▸ **EXERCISE**: Retype the records word for word, starting at the line containing "The width and" and running through the end of the records, with the pictures left out.

** Start EXERCISE MATERIAL **

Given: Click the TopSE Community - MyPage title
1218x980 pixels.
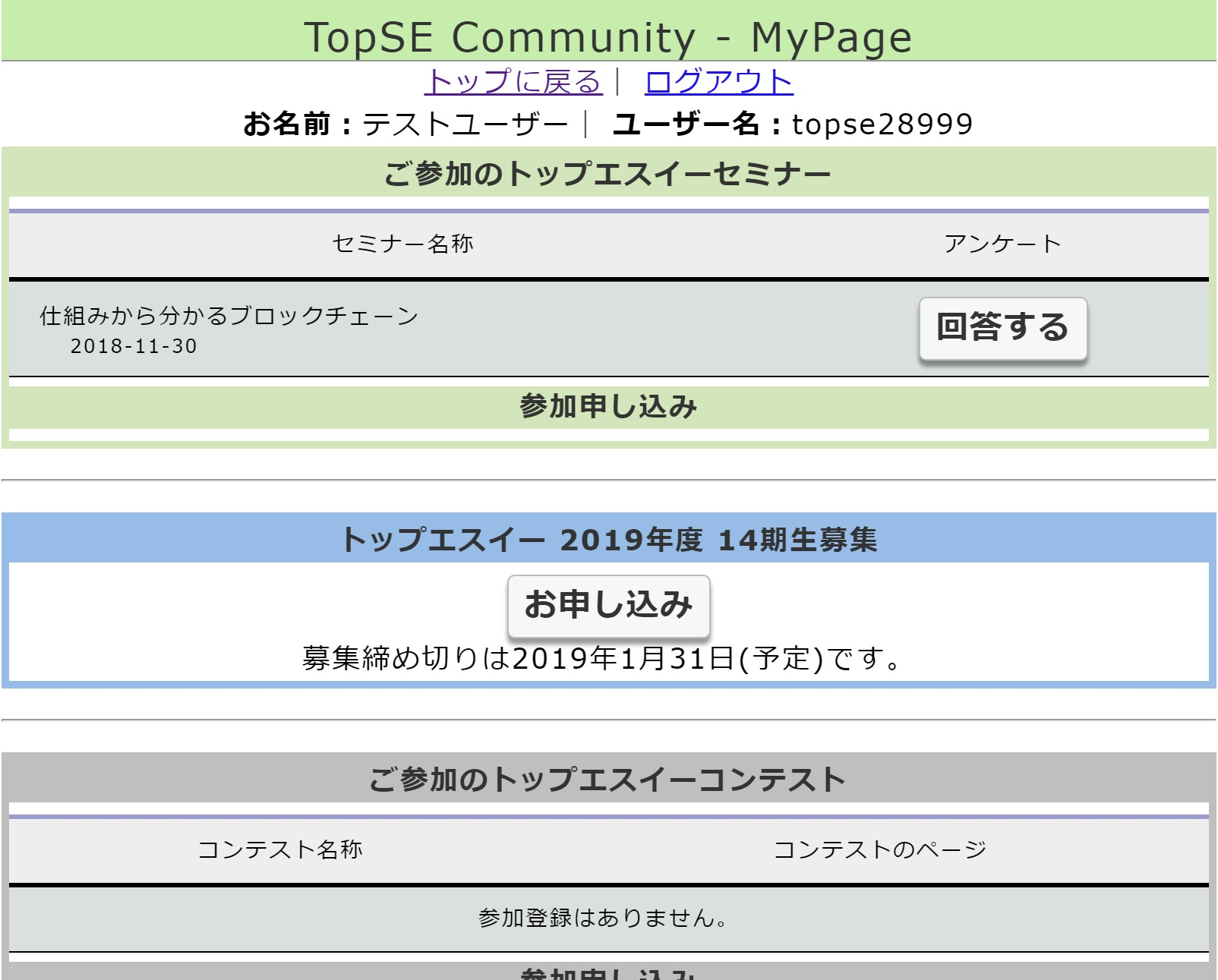Looking at the screenshot, I should [607, 36].
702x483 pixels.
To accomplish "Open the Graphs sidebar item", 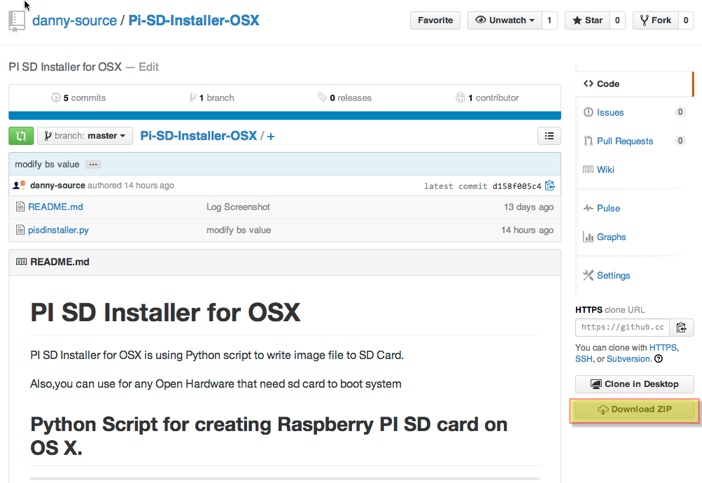I will pyautogui.click(x=610, y=237).
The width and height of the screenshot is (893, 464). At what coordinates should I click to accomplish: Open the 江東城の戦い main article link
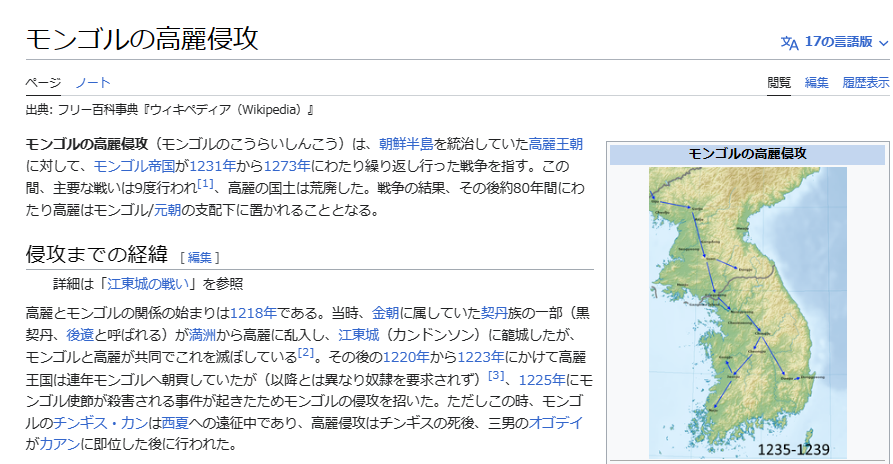click(x=150, y=284)
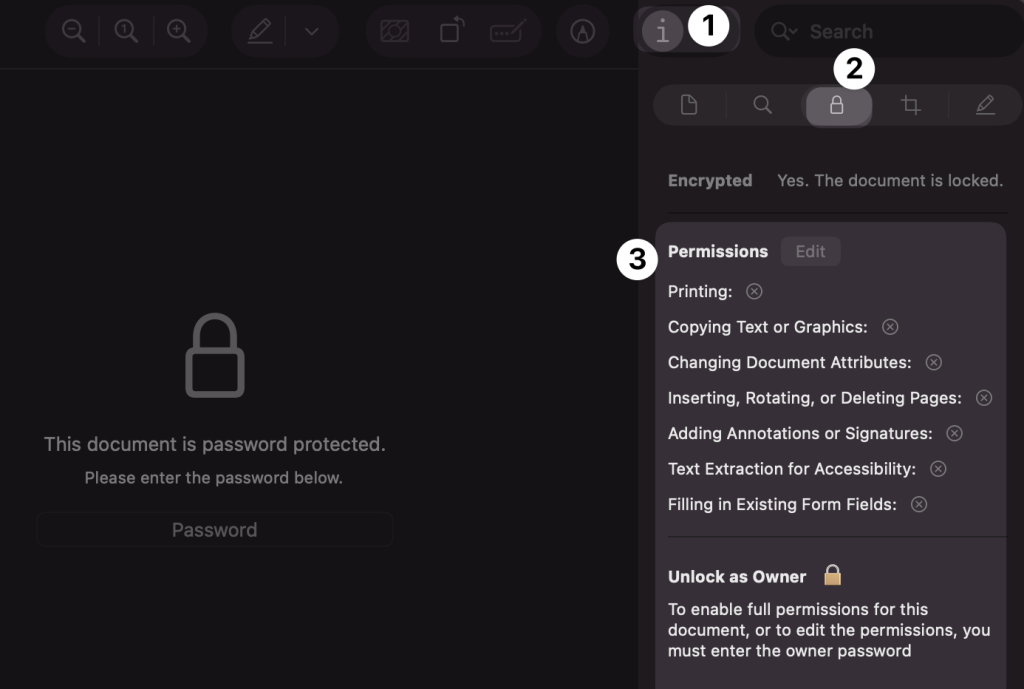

** End EXERCISE MATERIAL **

▸ **SOLVED EXERCISE**:
The width and height of the screenshot is (893, 464). At what coordinates should I click to accomplish: Open the 江東城の戦い main article link
click(x=150, y=284)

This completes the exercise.